Designing Bidirectional Scenarios

State transition testing formalized this in the "n-switch coverage" model: 0-switch coverage exercises individual states, 1-switch coverage exercises pairs of consecutive transitions, and full bidirectional coverage requires testing both the forward and reverse path. Applied to runtime switching:

Test scenario A: Start in runtime A → switch to B → verify B is operational
Test scenario B: Start in runtime B → switch to A → verify A is operational
Test scenario C: A → B → A round-trip → verify final state matches initial state

The third scenario (round-trip) is particularly valuable because it catches state accumulation bugs—where each switch leaves a residue that degrades behavior over time.

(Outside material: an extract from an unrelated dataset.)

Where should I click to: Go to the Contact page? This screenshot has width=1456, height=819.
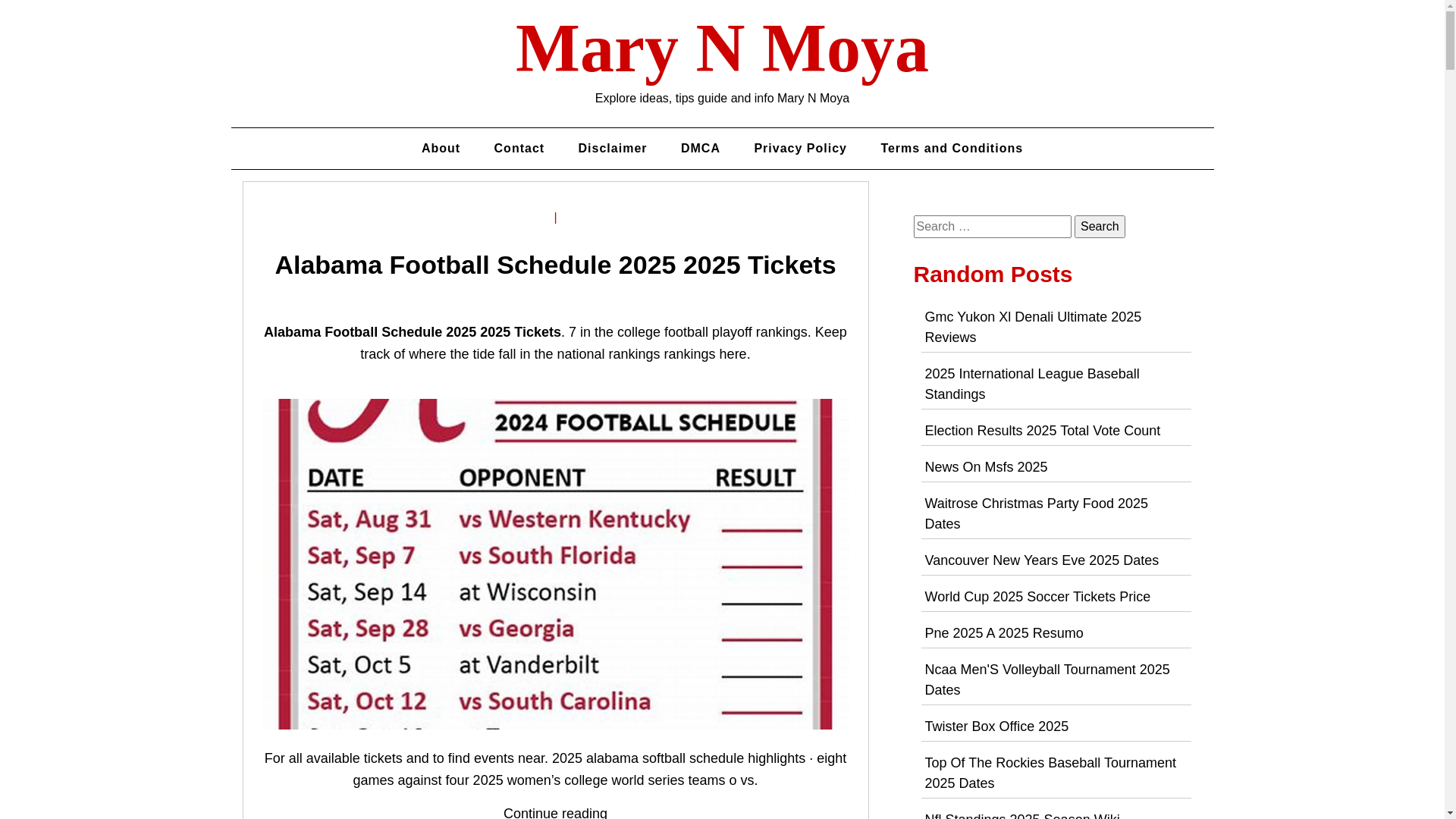519,149
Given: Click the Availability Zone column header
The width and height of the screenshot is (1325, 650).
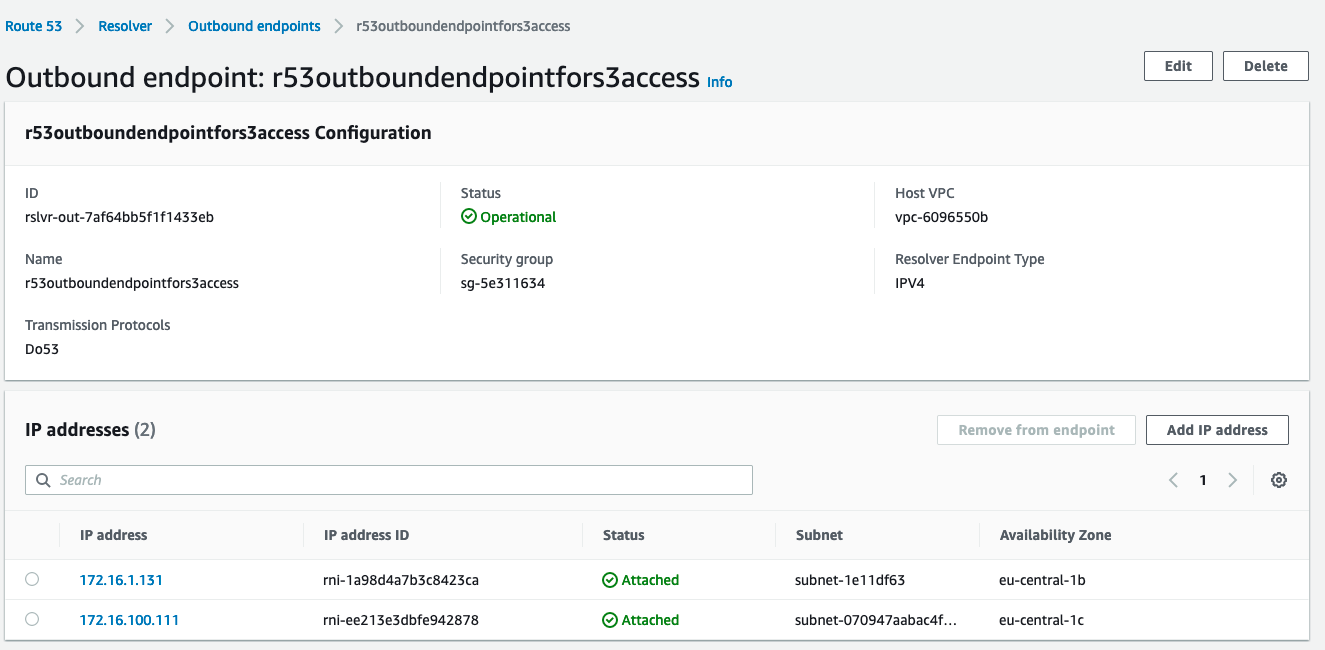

Implementation Considerations

For a live smoke test of runtime switching, the test must actually invoke the real switch mechanism (the real CLI, the real config file update, the real process restart) and assert against the observable result, not an internal state variable. A runtime that reports "switched" but fails to actually change behavior on the next invocation is a bug that only a live test can catch.

@REQUIRE_RUNTIME_SWITCHING_ENABLED
def test_runtime_switch_bidirectional():
    """Verify A→B and B→A transitions produce correct observable state."""
    initial_runtime = get_current_runtime()  # reads real config

    # A → B
    switch_runtime(target="codex")
    assert get_current_runtime() == "codex"
    assert codex_is_operational()  # real liveness check

    # B → A
    switch_runtime(target="claude-code")
    assert get_current_runtime() == "claude-code"
    assert claude_code_is_operational()  # real liveness check

    # Verify final state matches initial
    assert get_current_runtime() == initial_runtime

The credential guard here (REQUIRE_RUNTIME_SWITCHING_ENABLED) should check not just for credential presence but for the environmental conditions required to run a real switch (e.g., the target runtime is installed).


Concrete Recommendations

For teams building AI agent runtimes, the recommended structure is:

  1. Keep 90%+ of tests hermetic. Use PATH-prepended fake binaries for CLI tools, mock servers for LLM providers, fixture tokens for auth. These tests run on every commit, on every fork PR, in seconds.

  2. Define a tests/live/ directory as the explicit home for live-dependency smoke tests. Never mix live and hermetic tests in the same test file.

  3. Implement skip-not-fail universally. Every test in tests/live/ must check for its required credentials at the start and call pytest.skip() (or equivalent) if they are absent. Exit code must remain 0 for skipped tests.

  4. Use a RUN_LIVE_TESTS environment variable as the master gate. Individual credential checks are a second layer; the master gate prevents accidental execution in hermetic CI contexts.

  5. Wire live tests to a nightly schedule and workflow_dispatch. Do not add them to PR required checks. Use a GitHub Environment with secret protection.

  6. Keep the live suite small. Fewer than 20 tests covering the critical integration boundaries: auth token acquisition, API reachability, CLI binary invocation, proxy egress.

  7. Diagnose network failures systematically. When a live test fails in CI, distinguish between credential errors (HTTP 401/403 with provider-specific body) and network errors (connection refused, SSL errors, proxy 407) before concluding the code is wrong.

  8. Cover both directions of every state transition. If your runtime can switch A→B, you must also test B→A and the round-trip.

  9. Assign ownership to live tests. Flaky live tests without owners accumulate. Each live test file should have a comment naming the team or engineer responsible.

  10. Rotate and scope credentials. CI credentials for live tests should be scoped to the minimum permissions needed (read-only where possible), rotated regularly, and distinct from production credentials.

The investment in this thin live-smoke layer pays for itself the first time it catches a breaking API change, a proxy misconfiguration, or a CLI version mismatch that the hermetic suite—by design—cannot detect. Keep it small, keep it opt-in, and keep it honest.